Purpose of the Study:
- To evaluate a deep learning framework for automated classification of CI electrode position on postoperative X-rays.
- To compare the performance of four Convolutional Neural Network (CNN) architectures.
- To assess the potential of these models as clinical support tools.
Main Methods:
- Analysis of 1033 radiographic regions of interest from 673 patients.
- Evaluation of ResNet18, EfficientNet-B0, DenseNet121, and EfficientNet-B3 architectures.
- Utilized patient-level data splitting, transfer learning, consensus ground truth, and five-fold cross-validation.
- Grad-CAM was employed to visualize model attention.
Main Results:
- DenseNet121 (non-weighted) achieved the highest AUC (0.932) and specificity (98.6%).
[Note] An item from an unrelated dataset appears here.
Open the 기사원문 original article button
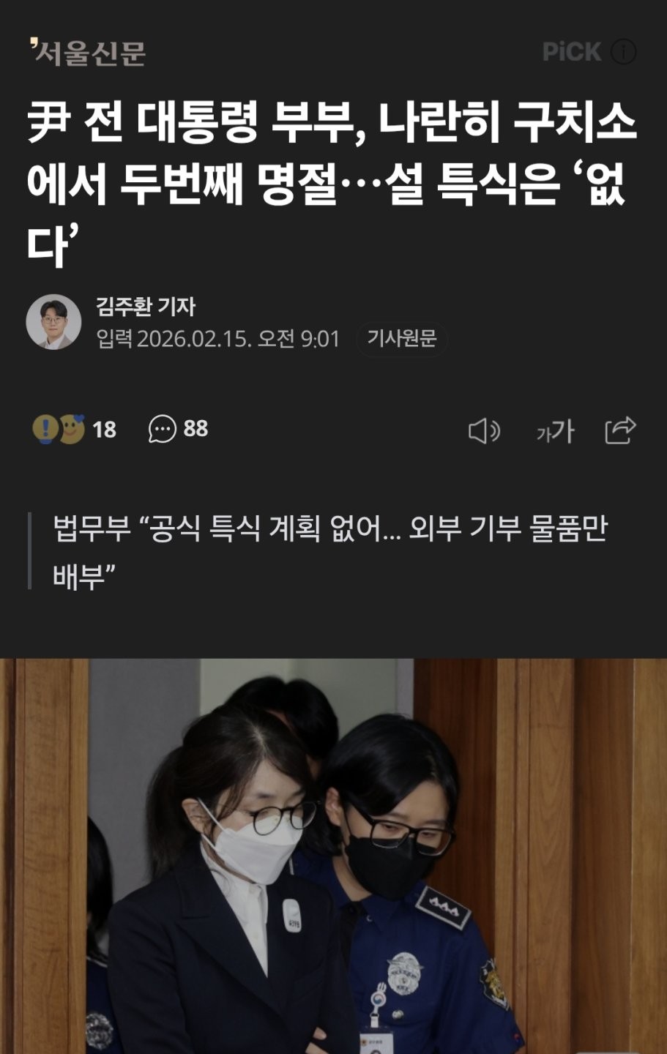Viewport: 667px width, 1054px height. [401, 338]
- EfficientNet-B3 (weighted) demonstrated the highest sensitivity (69.2%).
- Cross-validation showed ResNet18 (weighted) as the most consistent model (AUC 0.861 ± 0.030).
- Grad-CAM confirmed electrode-focused attention in ResNet18 and DenseNet121.
Conclusions:
- Multi-architecture CNNs show potential for classifying CI electrode position with high specificity.
- Clinically interpretable attention maps support further investigation.
- These models show promise as screening-support tools, not autonomous diagnostic systems.